獣の奏者3,4

獣の奏者 3探求編 (講談社文庫)巨大な蛇である戦蛇と、それを狩る王獣という巨大な鳥(?)を兵器とする異世界の物語である。
日本の誇るファンタジー作家上橋菜穂子の作品なので、物語の作りはしっかりしている。
しかし、今の日本の状況で読むと、違う感慨を得る。

前作「獣の奏者1」「獣の奏者2」の続編である。
王獣を操り国を救ったエリンは、一児の母親になっている。
戦蛇の大量死の原因を追ううちに、エリンは古代から隠された戦蛇と王獣、そして人間の秘密を知ることになる。
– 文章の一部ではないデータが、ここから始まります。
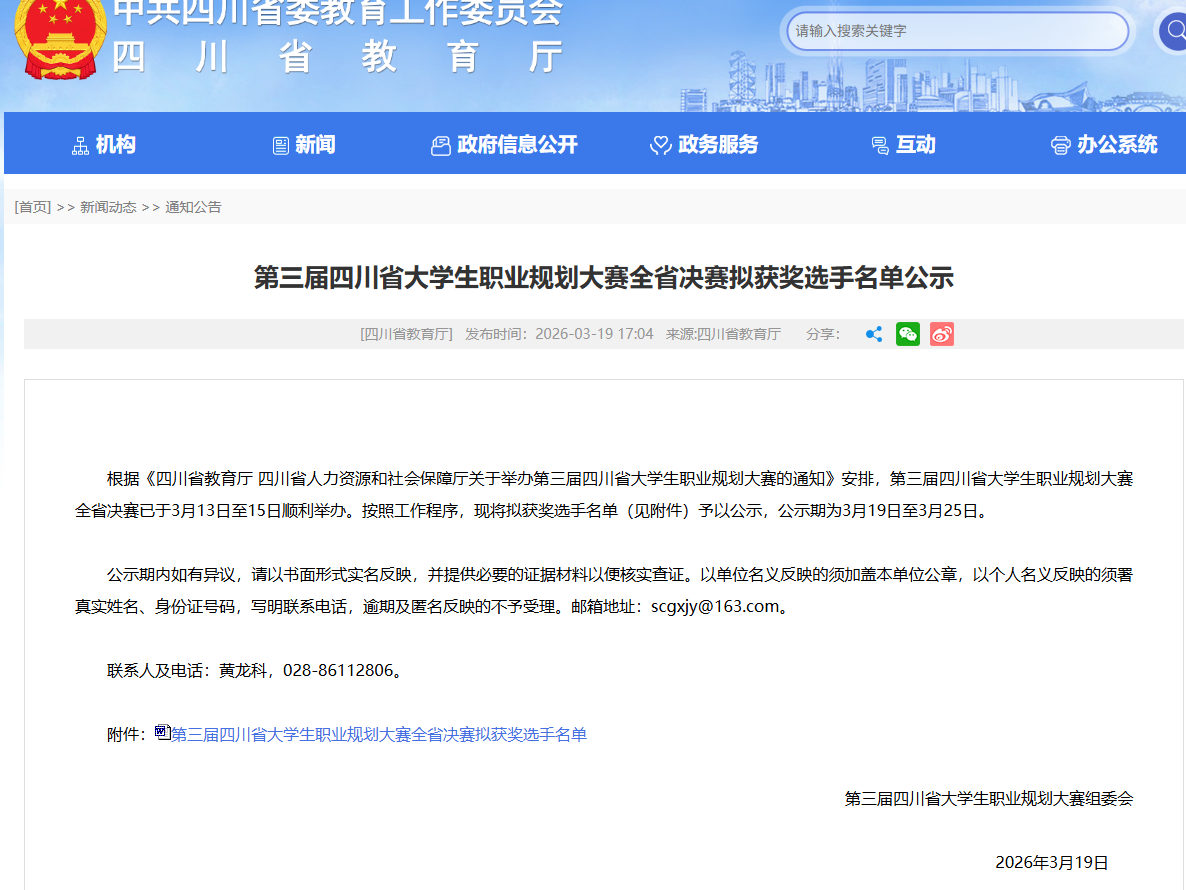Screen dimensions: 1186x890
Task: Share article via WeChat icon
Action: [x=907, y=334]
前作に引き続き、しっかりした世界観には好感が持てる。
文化、宗教、政治、経済まで緻密に考えられた世界では、人々が生き生きと、リアルに生活している。

だが、少し退屈でもあった。
エリンが探す秘密の方向性は、かなり早い段階でわかってしまうからかもしれない。
それよりも、中国や韓国と領土問題で揉めている現在の日本の状況と照らし合わせると、人間の愚かしさが現実の問題として意識されてくる。
少し前までは戦争は、他国と歴史とフィクションの中のものだった。
ちょっとしたことで現実側が変わってしまった。
今後は、小説を読む読み方も変わってしまうのだろう。